### TASK GOAL
Copy every line of the material below without changing anything.
-------- GIVEN DATA --------
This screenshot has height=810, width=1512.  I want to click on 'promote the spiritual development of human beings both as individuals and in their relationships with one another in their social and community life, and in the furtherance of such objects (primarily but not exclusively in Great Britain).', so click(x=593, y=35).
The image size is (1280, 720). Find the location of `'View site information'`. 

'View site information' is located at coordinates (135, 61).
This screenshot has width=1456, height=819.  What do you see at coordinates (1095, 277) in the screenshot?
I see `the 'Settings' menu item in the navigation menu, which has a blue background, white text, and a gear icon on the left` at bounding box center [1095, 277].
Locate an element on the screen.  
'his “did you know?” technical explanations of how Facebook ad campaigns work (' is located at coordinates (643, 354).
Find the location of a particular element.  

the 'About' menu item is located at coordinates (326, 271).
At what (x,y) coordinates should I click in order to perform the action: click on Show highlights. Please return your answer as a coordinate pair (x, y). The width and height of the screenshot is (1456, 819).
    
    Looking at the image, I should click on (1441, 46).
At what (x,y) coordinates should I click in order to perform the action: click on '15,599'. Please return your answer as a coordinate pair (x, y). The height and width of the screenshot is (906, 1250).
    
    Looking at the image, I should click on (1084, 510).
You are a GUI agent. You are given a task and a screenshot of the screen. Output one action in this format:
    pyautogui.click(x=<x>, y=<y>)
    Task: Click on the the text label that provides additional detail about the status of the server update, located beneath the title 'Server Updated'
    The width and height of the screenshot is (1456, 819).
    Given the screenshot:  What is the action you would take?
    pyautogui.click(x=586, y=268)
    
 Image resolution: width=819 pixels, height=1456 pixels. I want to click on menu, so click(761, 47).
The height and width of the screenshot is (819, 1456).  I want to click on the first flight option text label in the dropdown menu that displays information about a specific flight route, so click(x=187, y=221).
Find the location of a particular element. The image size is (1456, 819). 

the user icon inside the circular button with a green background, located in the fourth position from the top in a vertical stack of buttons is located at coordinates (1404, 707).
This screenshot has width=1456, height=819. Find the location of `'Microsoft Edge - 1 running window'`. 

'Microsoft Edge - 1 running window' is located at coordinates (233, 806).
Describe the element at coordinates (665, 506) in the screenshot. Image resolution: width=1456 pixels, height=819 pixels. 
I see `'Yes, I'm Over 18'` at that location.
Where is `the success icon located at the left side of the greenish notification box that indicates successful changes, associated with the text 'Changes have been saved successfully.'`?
--------
### RESPONSE
This screenshot has height=810, width=1512.  I want to click on 'promote the spiritual development of human beings both as individuals and in their relationships with one another in their social and community life, and in the furtherance of such objects (primarily but not exclusively in Great Britain).', so click(x=593, y=35).
The image size is (1280, 720). Find the location of `'View site information'`. 

'View site information' is located at coordinates (135, 61).
This screenshot has width=1456, height=819.  What do you see at coordinates (1095, 277) in the screenshot?
I see `the 'Settings' menu item in the navigation menu, which has a blue background, white text, and a gear icon on the left` at bounding box center [1095, 277].
Locate an element on the screen.  
'his “did you know?” technical explanations of how Facebook ad campaigns work (' is located at coordinates (643, 354).
Find the location of a particular element.  

the 'About' menu item is located at coordinates (326, 271).
At what (x,y) coordinates should I click in order to perform the action: click on Show highlights. Please return your answer as a coordinate pair (x, y). The width and height of the screenshot is (1456, 819).
    
    Looking at the image, I should click on (1441, 46).
At what (x,y) coordinates should I click in order to perform the action: click on '15,599'. Please return your answer as a coordinate pair (x, y). The height and width of the screenshot is (906, 1250).
    
    Looking at the image, I should click on (1084, 510).
You are a GUI agent. You are given a task and a screenshot of the screen. Output one action in this format:
    pyautogui.click(x=<x>, y=<y>)
    Task: Click on the the text label that provides additional detail about the status of the server update, located beneath the title 'Server Updated'
    The width and height of the screenshot is (1456, 819).
    Given the screenshot:  What is the action you would take?
    pyautogui.click(x=586, y=268)
    
 Image resolution: width=819 pixels, height=1456 pixels. I want to click on menu, so click(761, 47).
The height and width of the screenshot is (819, 1456).  I want to click on the first flight option text label in the dropdown menu that displays information about a specific flight route, so click(x=187, y=221).
Find the location of a particular element. The image size is (1456, 819). 

the user icon inside the circular button with a green background, located in the fourth position from the top in a vertical stack of buttons is located at coordinates (1404, 707).
This screenshot has width=1456, height=819. Find the location of `'Microsoft Edge - 1 running window'`. 

'Microsoft Edge - 1 running window' is located at coordinates (233, 806).
Describe the element at coordinates (665, 506) in the screenshot. Image resolution: width=1456 pixels, height=819 pixels. 
I see `'Yes, I'm Over 18'` at that location.
Where is `the success icon located at the left side of the greenish notification box that indicates successful changes, associated with the text 'Changes have been saved successfully.'`?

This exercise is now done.